We are hiking up there behind the main temple where the caves are.
The view as we started up the hill from the nunnery.

Who needs lunch before hiking at this altitude? hmm... how much vasa did you bring? No matter, I'll just climb up on this cliff for a bit and check out the scenery...
Wow, those birds are amazing looking! Maybe we should eat one for lunch?

Having fun yet? Yes, we still have water and I can see food less than an hours hike from here.
The meditators and their caves.
This Ani la has been in her small cave for eight years:


This monk and his buddies watch Longchenpa's cave:

Here's the lama in all his glory:
Longchenpa's cave is underneath the building behind him, built more recently for pilgrims.

A little V1 bouldering before heading down for water and two dinners.
Now I'm really hungry...
mmmmm...food.
Our accommodations on the second floor across from the main temple.

The main temple:
What say we hike over that mountain to the next monastery as soon as the sun comes up tomorrow?

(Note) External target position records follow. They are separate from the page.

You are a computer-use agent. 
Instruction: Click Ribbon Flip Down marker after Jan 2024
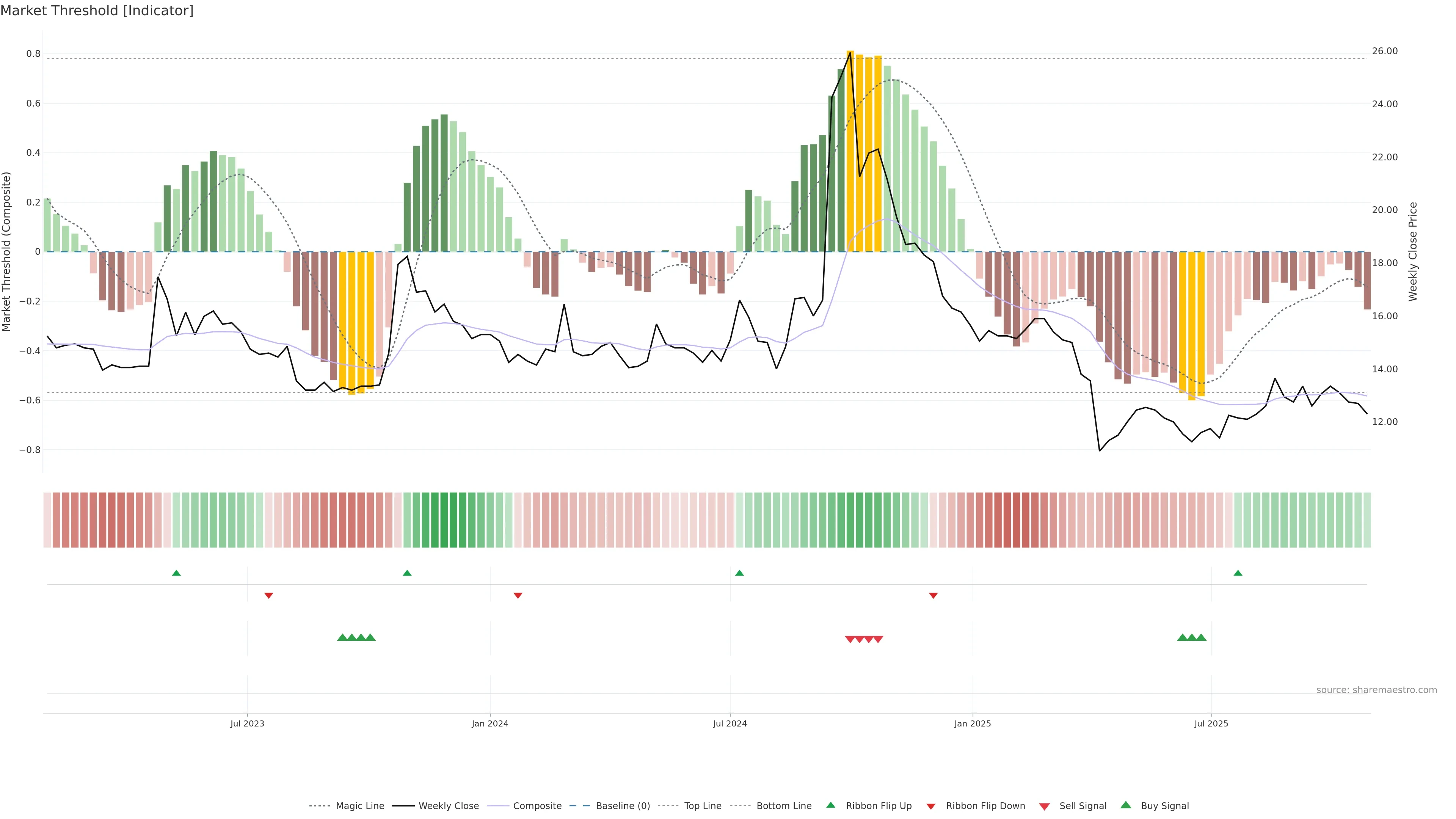point(518,595)
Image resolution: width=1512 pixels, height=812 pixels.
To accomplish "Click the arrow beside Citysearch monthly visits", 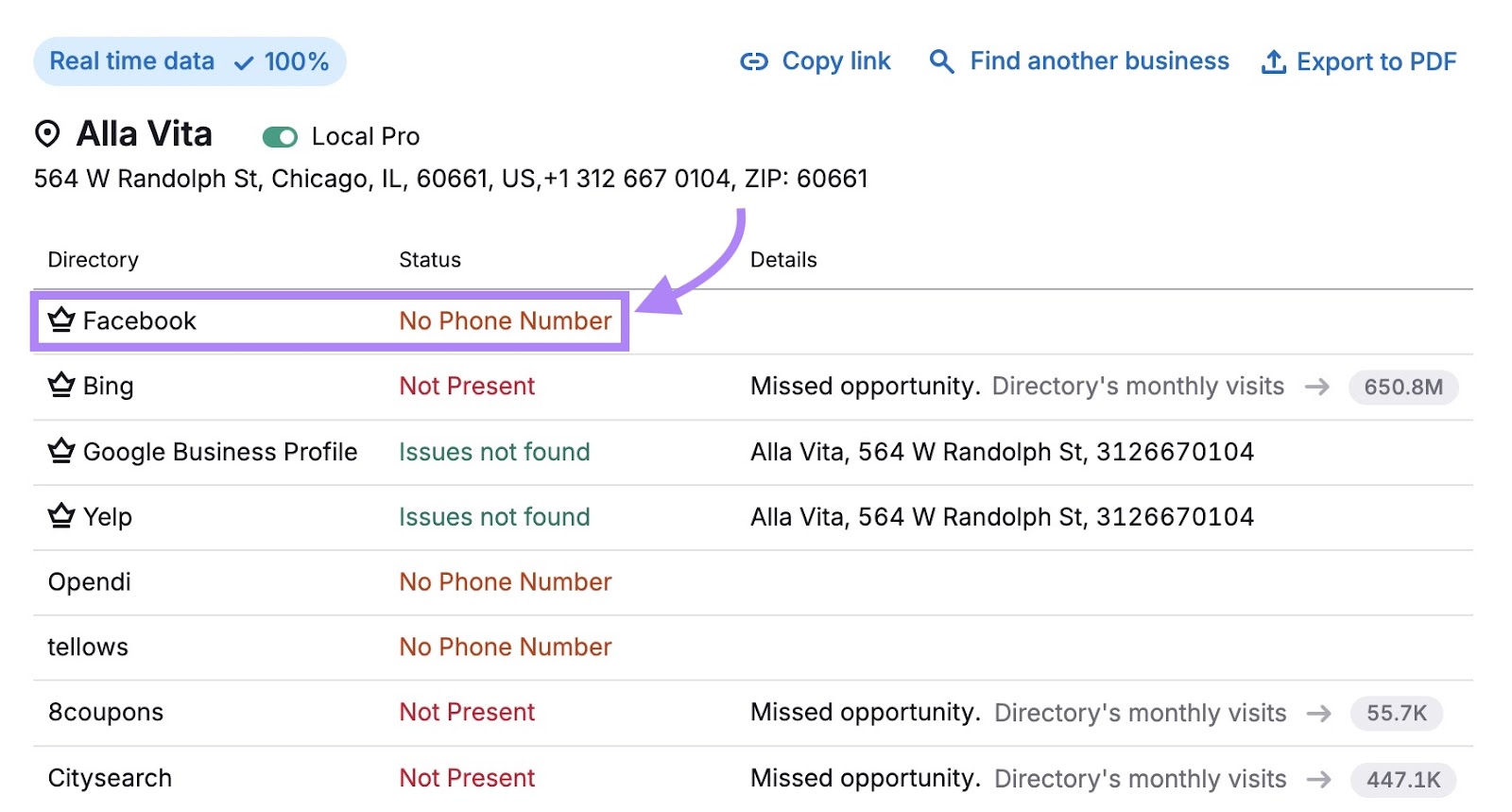I will 1318,779.
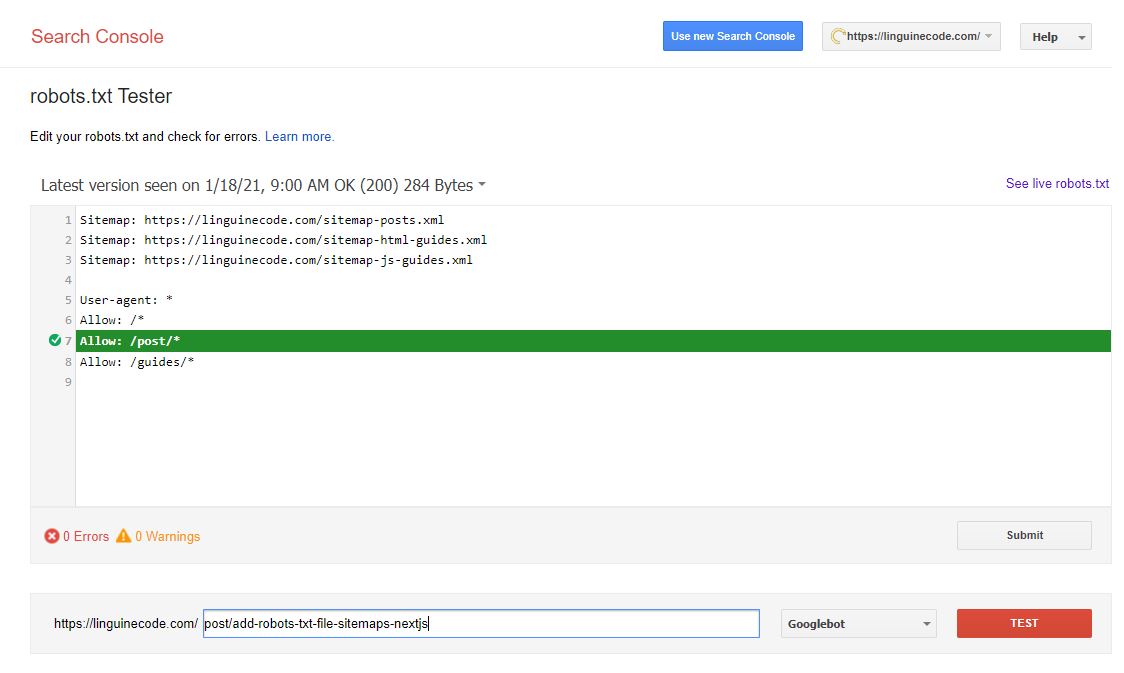Click the Use new Search Console button
1124x673 pixels.
click(732, 37)
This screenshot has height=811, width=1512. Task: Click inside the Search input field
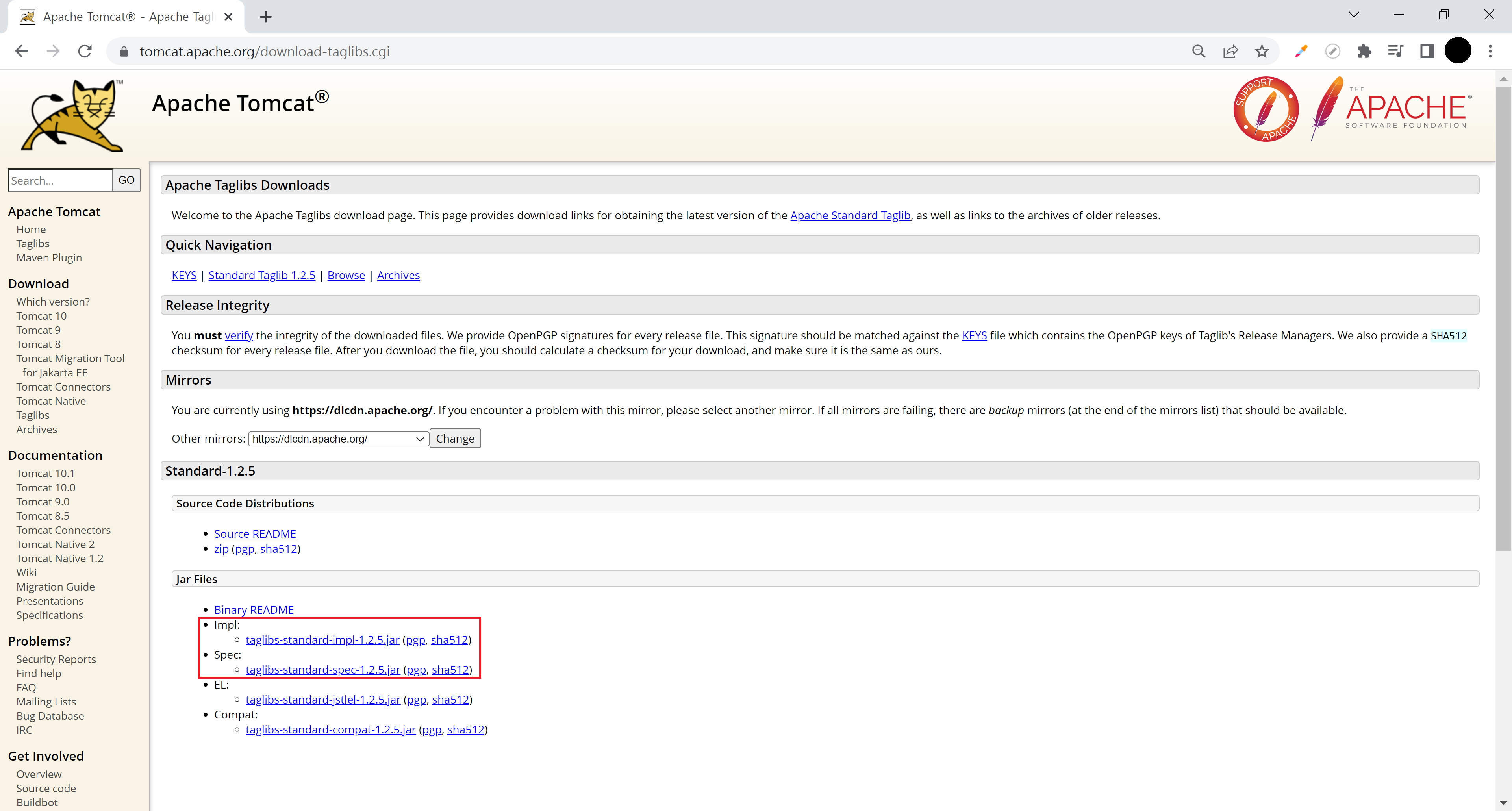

"How far does that book say it is to Dorje Drak monastery?"
(translating from the French) "hmmm..."

Maybe we should ask the nuns?
"You should probably get there in the afternoon..."

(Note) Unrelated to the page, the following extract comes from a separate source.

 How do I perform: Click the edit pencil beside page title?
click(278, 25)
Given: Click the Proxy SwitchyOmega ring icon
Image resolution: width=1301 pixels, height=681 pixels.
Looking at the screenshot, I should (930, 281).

So after the sun set we slept and awoke before sunrise. As we began the trek across the valley, we met with another nun in a cave and she further described our hike: two valleys to cross and make sure to stay on the left side, making two horse shoes linked by crossings over easy passes, after the second it sounded like we would be at our destination, dorje drak monastery, one of the most famous Nyingma monasteries in Tibet. So off we went, but not before catching this sight in the morning:
The view above is from where we started from, and below is a little more than half way across the first valley, you can just see the ani gompa and the paths around it in the clouds shadow.
From here we crossed our first pass:

Here I think we thought we'd done the hard part already...
And here comes the next yak filled valley...
And the next beautiful pass...
And the next beautiful valley...
We had lunch at 1:30pm right by that rock in front. mmmm instant noodles...
After lunch we headed down into the valley to purify some water and check with the townsfolk about exact directions...
To our surprise, there were many yaks, but no dogs and no humans. This nomad village was empty. And since we couldn't see where the path went from the village, we set out along the river in search of a logical path towards Dorje Drak Monastery. After several more hours we hiked around another valley and up the side of a mountain to get our bearings. Here we had some Oreo cookies and some water. But still, no sign of Dorje Drak.

Maybe Dorje Drak is over by that river, behind those mountains? I had cell service here and texted our classmates that we might not make it back until Monday.
But wait! A nomad with his yaks are way at the bottom of the valley below!
By the time we made it to the yak man, it was 6:30pm, about an hour and a half to two hours of sunlight left. Apparently there was a better way to Dorje Drak, and we might reach there by nightfall. In light of the state of our legs and the lack of food, we elected to be lead to the nearest "town" by the yak man's daughter. As night fell, we had made it to the one tractor town and began bargaining for a ride to the nearest road.
Here is our little savior telling us that 50 or maybe 80 Yuan would be a good price for ride:
Her parents refused to even fix the tractor in order to drive us over to the road unless we paid 200 Yuan. Around 9pm we agreed and we left their village at 9:30, sitting on a steel grate with wheels being dragged by a tractor. The ride was rough to say the least, but the stars were amazing. At 11:30 we reached the road by a tunnel through the mountains near Lhasa. By 11:32 the police man had requested our passports in several languages (conveniently, none of which we understood) and called the station; but by 11:35 we entered a taxi on its way back to Lhasa without giving the police man a second glance.
And so it was that we made plans to one day visit Dorje Drak. Perhaps there is a way to hike from Lhasa?